Take the records below from their first line through the line holding "Task: Click the 3MB level-three cache link", and set each of those lines down exactly, without pictures.

══ Dataset records ══

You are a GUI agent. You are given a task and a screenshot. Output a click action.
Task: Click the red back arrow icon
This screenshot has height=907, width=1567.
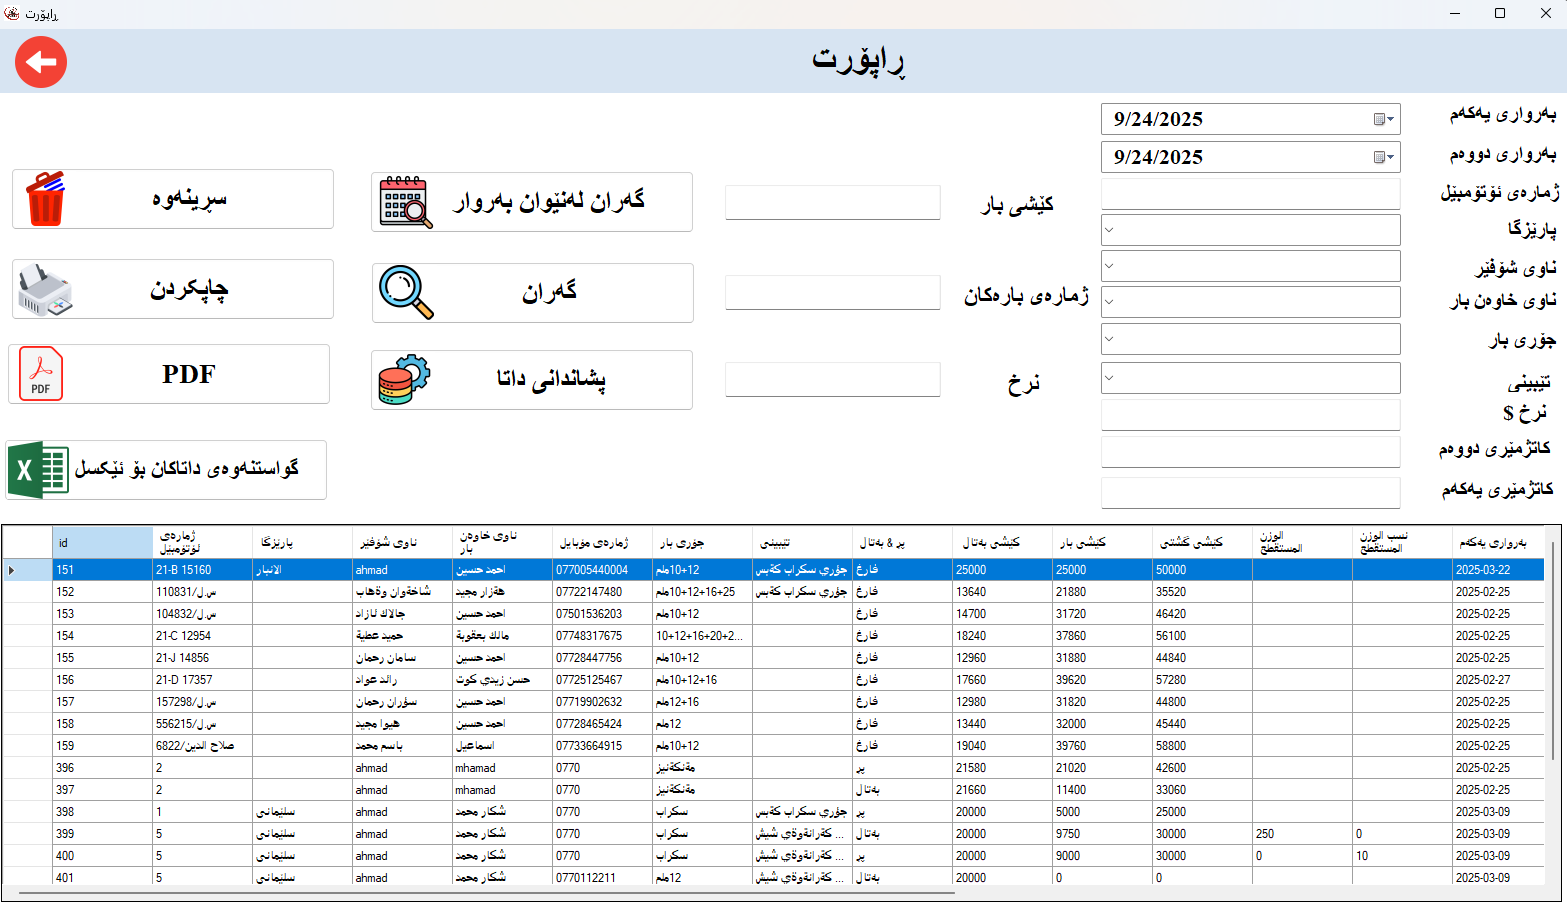[x=41, y=62]
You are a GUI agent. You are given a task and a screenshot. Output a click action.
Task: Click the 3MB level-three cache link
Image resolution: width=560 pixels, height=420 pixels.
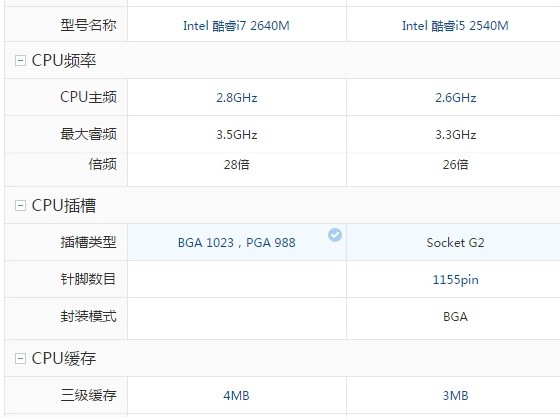pos(455,396)
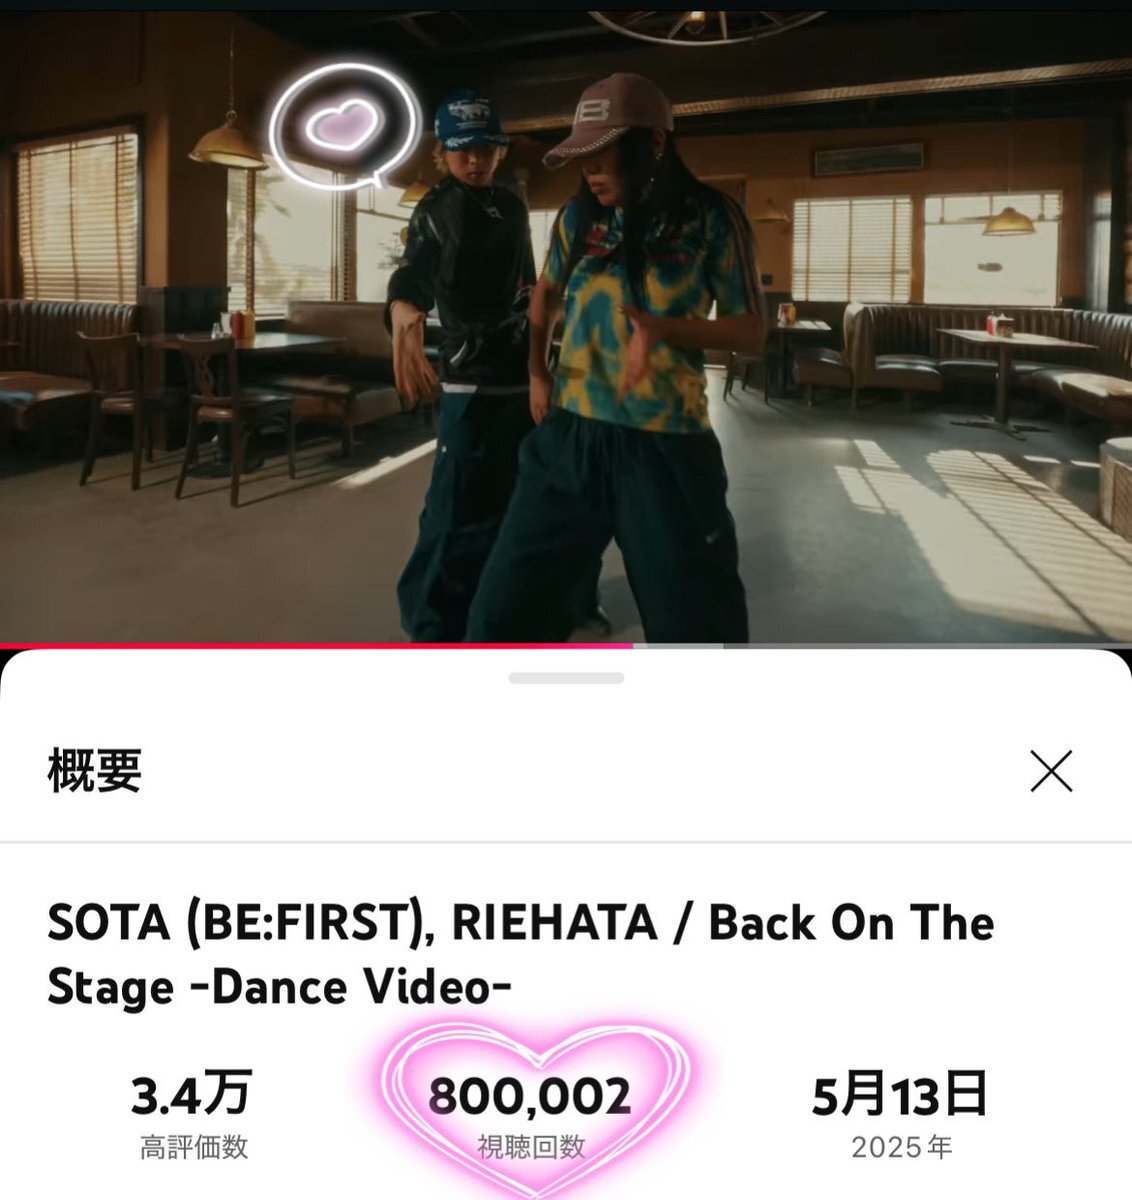This screenshot has width=1132, height=1200.
Task: Click the 800,002 view count number
Action: 530,1096
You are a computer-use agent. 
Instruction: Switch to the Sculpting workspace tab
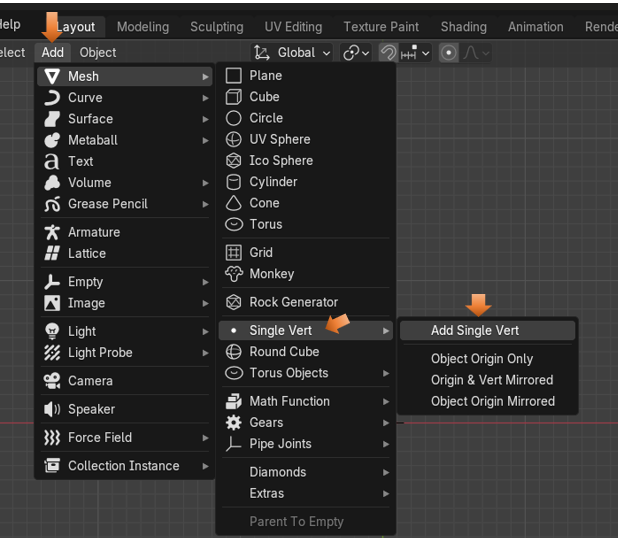(216, 27)
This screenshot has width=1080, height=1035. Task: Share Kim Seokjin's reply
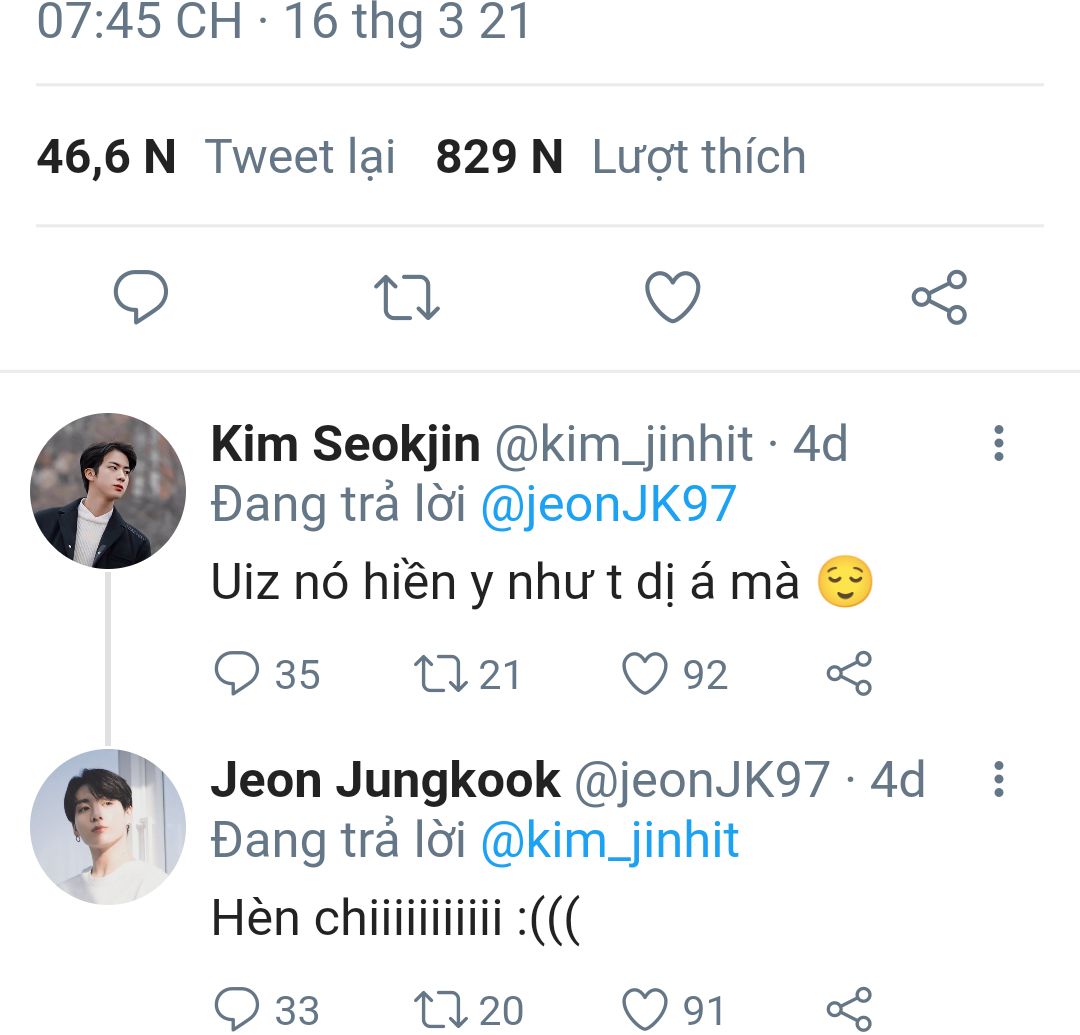[849, 675]
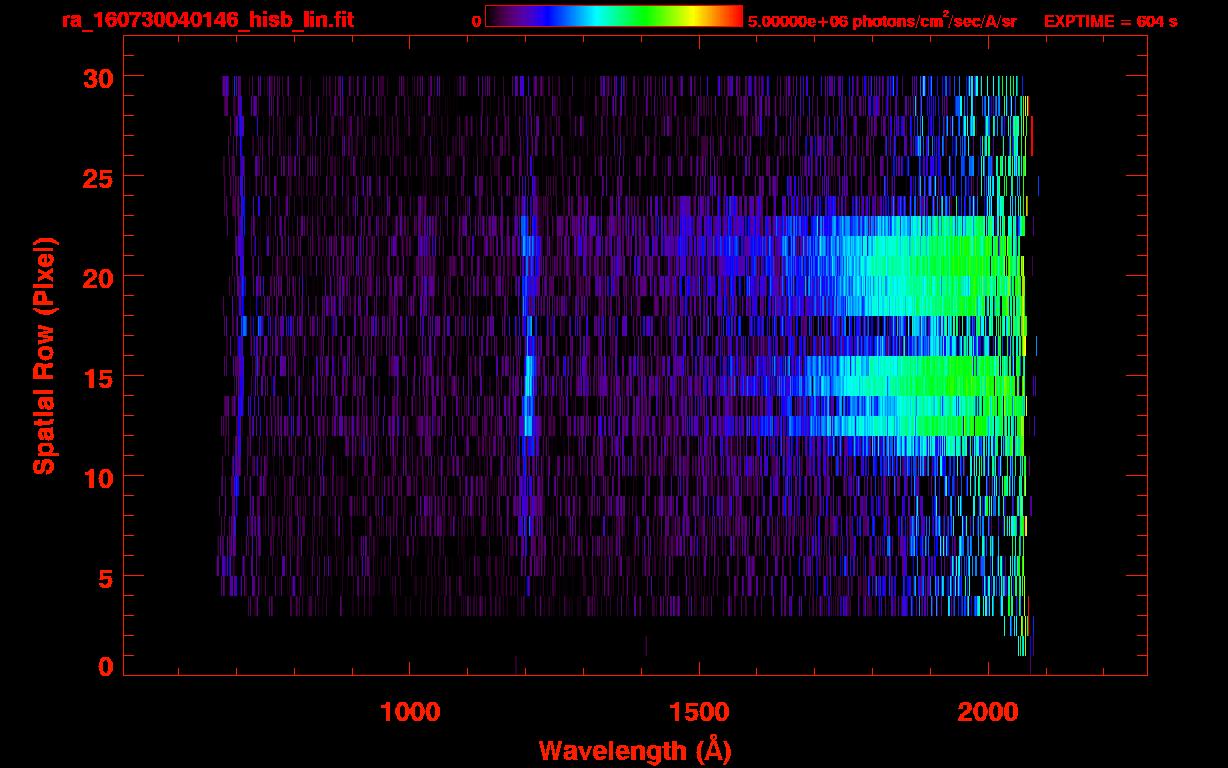The height and width of the screenshot is (768, 1228).
Task: Click the EXPTIME = 604 s text
Action: [x=1110, y=21]
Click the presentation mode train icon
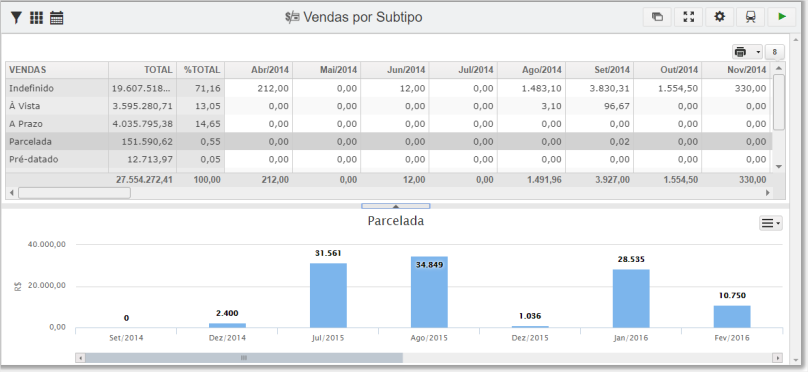The height and width of the screenshot is (372, 808). 750,17
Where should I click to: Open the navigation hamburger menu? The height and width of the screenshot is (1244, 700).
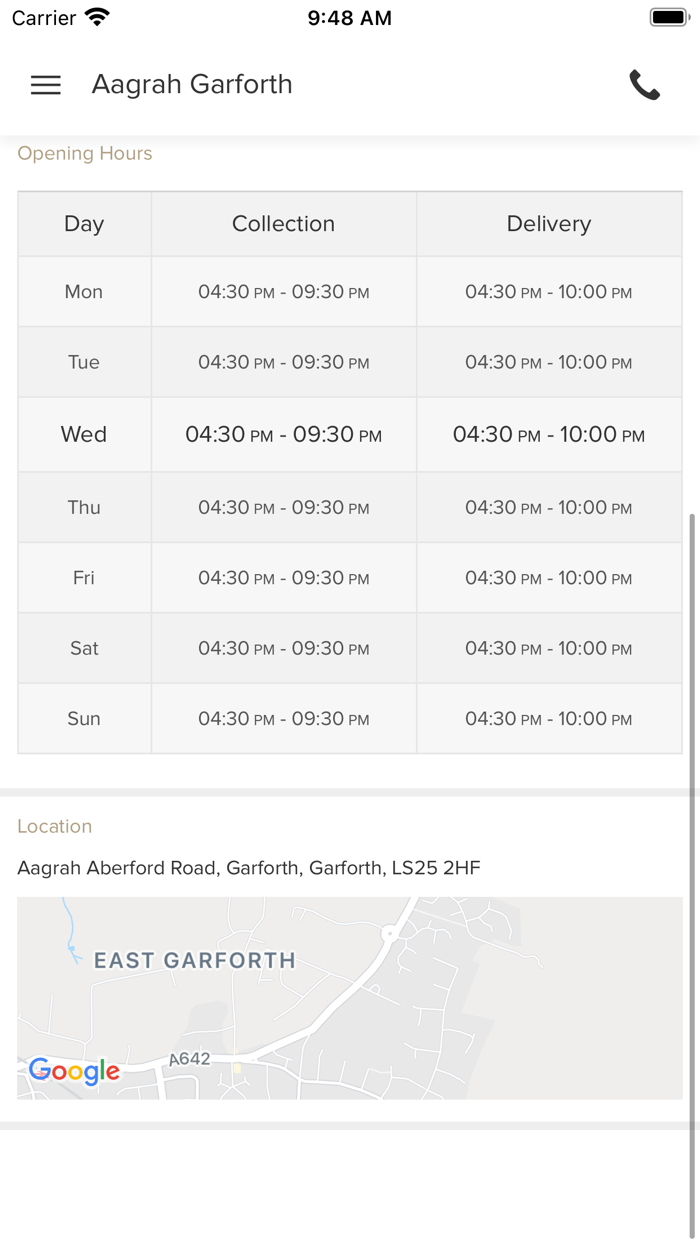(x=45, y=85)
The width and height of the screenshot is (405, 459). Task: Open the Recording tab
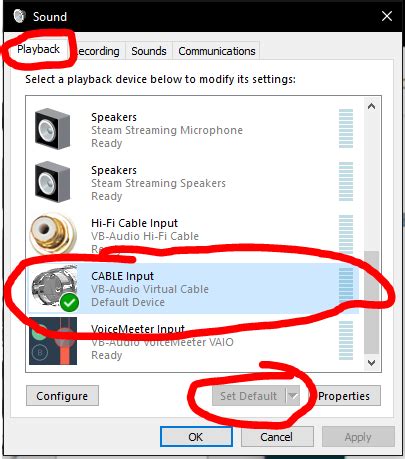point(97,51)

═══

Result of the task |
You are a GUI agent. You are given a task and a screenshot. Output a click action.
Task: Click the red back arrow icon
This screenshot has height=907, width=1567.
[x=41, y=62]
You are a GUI agent. You are given a task and a screenshot. Output a click action.
Task: Click the 3MB level-three cache link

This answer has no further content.